Her marriage to Stella ended in 1969, and they both divorced themselves from their early embrace of minimalism as well.
“The only thing anybody knows about me is that I wrote that article with the title I didn’t give it,” Rose lamented in Artforum magazine in 2016, referring to “ABC Art.” She blamed her editor for the headline.
In place of reductivism, she championed art that replenished painting with inwardness, subjectivity and lush brushwork. She particularly admired the paintings and prints of Jasper Johns, with his “world of psychologically charged images,” as she wrote in the catalog for “American Painting: The Eighties,” an important group show that she organized in 1979 at New York University’s Gray Art Gallery.
The exhibition included post-minimalist, imagistic paintings by Lane, Susan Rothenberg, Bill Jensen, Robert Moskowitz and Gary Stephan, among others, and its grandiose title — it was named for a decade that had yet to begin — was taken by critics as either brilliant prophecy or brazen posturing.
In a time when professional women were often branded as overly ambitious, Rose endured countless jabs from her male colleagues. “I have been beat up by more people than Hillary Clinton,” she joked in 2016.
Among them was Robert Hughes, the art critic for Time magazine, who described Rose in his memoirs as “one of the most extreme cases of misplaced self-confidence I have ever come across” — no matter that she proved indispensable when he moved to New York from his native Australia, chaperoning him through the lofts of SoHo and providing him with instant entree to the art scene.

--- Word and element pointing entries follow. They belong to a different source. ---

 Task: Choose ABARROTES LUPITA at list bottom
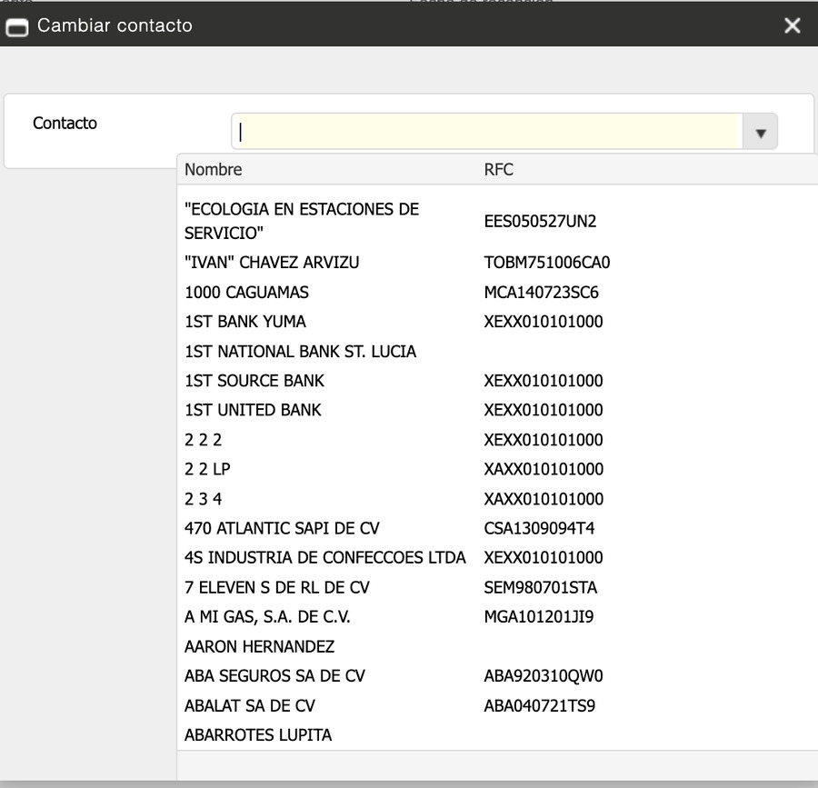tap(258, 734)
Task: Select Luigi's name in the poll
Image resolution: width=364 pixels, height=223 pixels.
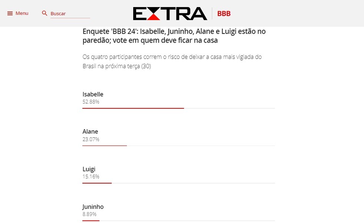Action: pos(89,169)
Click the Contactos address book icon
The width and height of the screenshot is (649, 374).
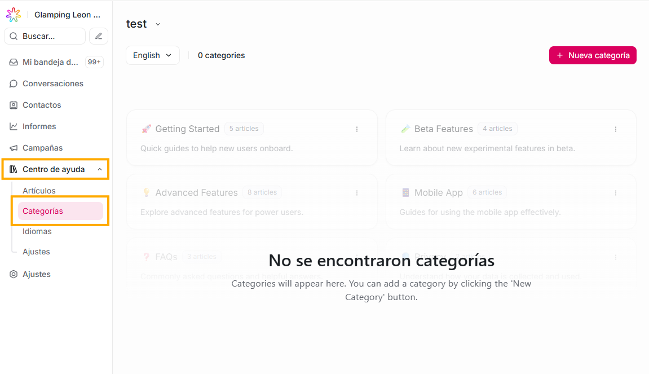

It is true that Rose could be imperious. In 1981, hired as a senior curator at the Museum of Fine Arts in Houston, she declined to move to Houston or give up her longtime position as the art critic of Vogue. Her stint as a Texas curator ended awkwardly in 1985, after she bemoaned the city’s cultural backwardness in an interview with the magazine Artspace.
Rose was married four times, including twice to Du Boff, an economic historian who was both her first and last husband. After her divorce from Stella, she married rock lyricist Jerry Leiber, who collaborated with composer Mike Stoller on hit songs for Elvis Presley, the Coasters and many others. In 2009, she remarried Du Boff on what was their 50th wedding anniversary.
In addition to him, she is survived by her two children from her marriage to Stella, Rachel and Michael Stella, and four grandchildren.(
In her last decade, though suffering from advanced cancer, Rose sat at her desk and wrote a memoir, “The Girl Who Loved Artists,” which she had been circulating to publishers at her death. Her characterization of herself as a “girl” might seem coy for a woman whose body of work is marked by a formidable critical voice, but Rose was full of contradictions.
Her last published article was a review of work by Andrew Lyght, the Guyana-born artist, which appeared in The Brooklyn Rail in October.
“The capacity to synthesize opposites is one of the distinctions of his entirely original style,” she wrote. That comment could have applied just as easily to her.